As the merriment of commencement commences, a parent went in for an end-of-the-year conference with her child’s teacher. It was intended to be the typical check-in. Is my child on track? Anything to work on before the start of the new school year? Tips for summer activities? The usual drill.
In the discussion, the teacher began by focusing on math skills, talking about successes and areas that needed work. As part of the conversation, the teacher made an off-handed comment. In reflecting that the student did not enjoy doing a specific math assignment, she noted, “maybe he would do it in Spanish, though.”
Did I mention that the student in question is Hispanic? No, he’s not ESOL. He doesn’t work from an IEP. Doesn’t come from a low-income household. But his ancestors also did not come over on the Mayflower. As a result, the teacher’s failure to connect with the student must be a cultural thing. It must be a language thing. It can’t be a breakdown in teaching or instruction, it must be a Spanish thing.

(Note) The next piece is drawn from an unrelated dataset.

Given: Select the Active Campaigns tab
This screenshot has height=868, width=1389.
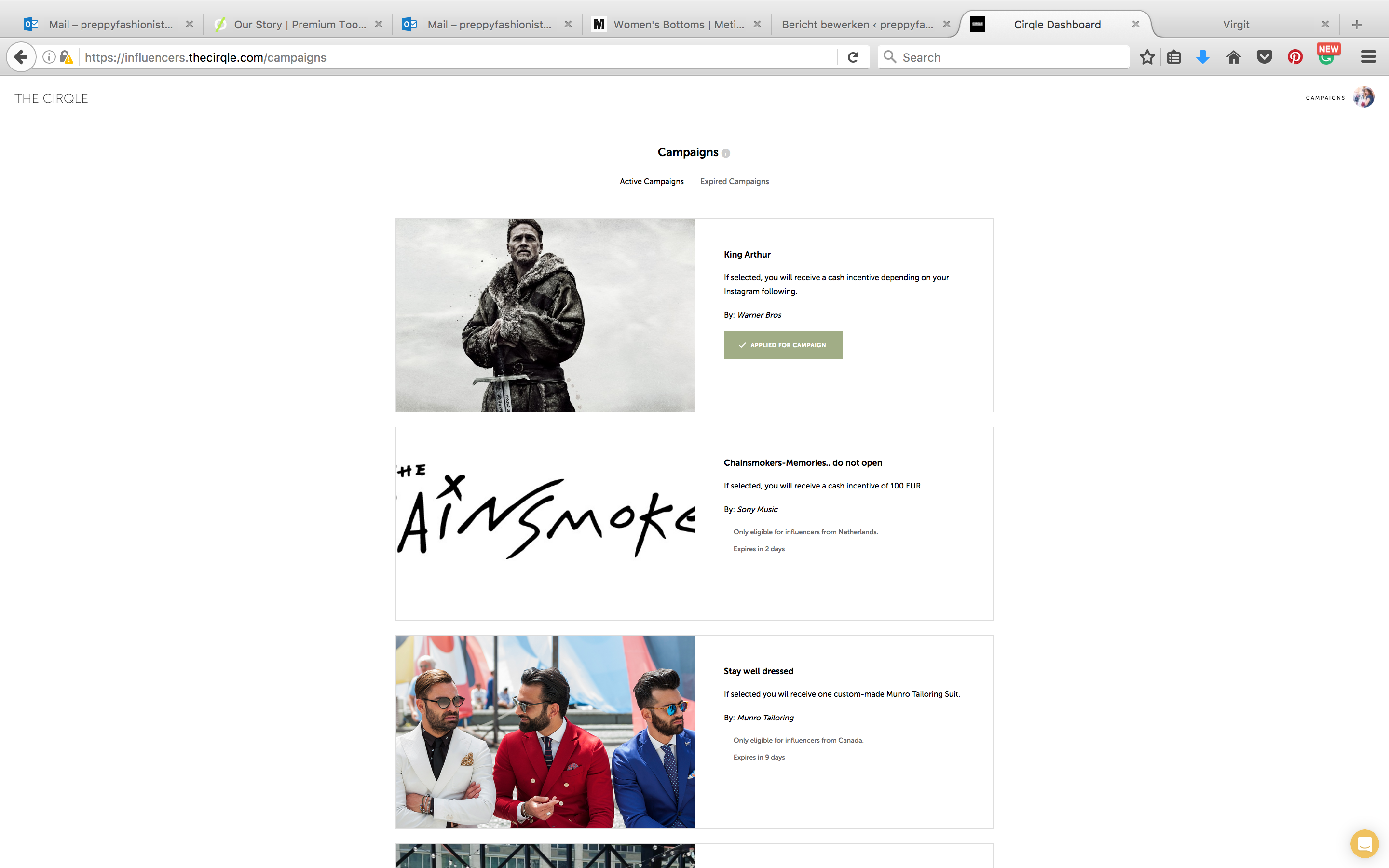Looking at the screenshot, I should [652, 181].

If this was the first time the teacher had made such a remark to the parent, it would likely have been dropped, and I wouldn’t be telling the tale here today. Unfortunately, it seems this isn’t the first comment like this. A month or so, when reflecting on the same student’s ELA abilities, the same teacher told the parent (albeit the father this time), that the male student’s reading wasn’t quite up to where some of the girls in class were. So the teacher’s inquiry, “perhaps it is because of the Spanish language at home.”
I’m willing to write this off as an isolated incident from an ignorant teacher. From my experiences with teachers in the classroom — be it the educators I deal with as part of my business day, those terrific ones I interact with through my school board service, and those who actually taught me — I never heard such comments, nor do I suspect they would even think it.

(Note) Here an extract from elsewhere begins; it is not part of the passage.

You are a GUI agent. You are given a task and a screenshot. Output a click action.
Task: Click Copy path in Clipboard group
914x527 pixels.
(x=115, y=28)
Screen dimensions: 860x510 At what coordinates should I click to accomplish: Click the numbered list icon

But I also realize that much of teaching is learned behavior. The teacher in question asks such questions because she was either taught it, or she has learned it from colleagues or mentors. She decided to diagnose students without the benefit of data, information, or common sense. And in trying to justify her own struggles in connecting with a particular student (or class of students), she managed to even inject a little bit of racism into the student evaluation process.
I feel for both the student and the parents in question. They deserve better, and can just look forward to a new teacher in a new classroom with a new approach and fewer stereotypes come September. But I feel for those students who will be passing through said teacher’s classroom in the years to come. Surely, with a rising Hispanic population, this won’t be the last “Spanish” issue in such a class. And if she is so quick to make such comments with parents (typically protective, even downright helicopterish) who is to say she isn’t making similar comments in the classroom, comments that other students are picking up and using themselves to drive divisions between “us” and “them?”
We should have high expectations for all students … and all teachers. We tell our students they can’t make excuses for not demonstrating proficiency or not passing the state exams. We tell parents they can’t make excuses for their kids not attending school or not doing their homework. And we certainly should tell our teachers that they can’t make excuses — particularly racially discrimenatory ones — when they fail to connect or properly educate a child.
Ningunas excusas. Debemos esperar mas de nuestros estudiantes, de nuestras familias, y de nuestros maestros.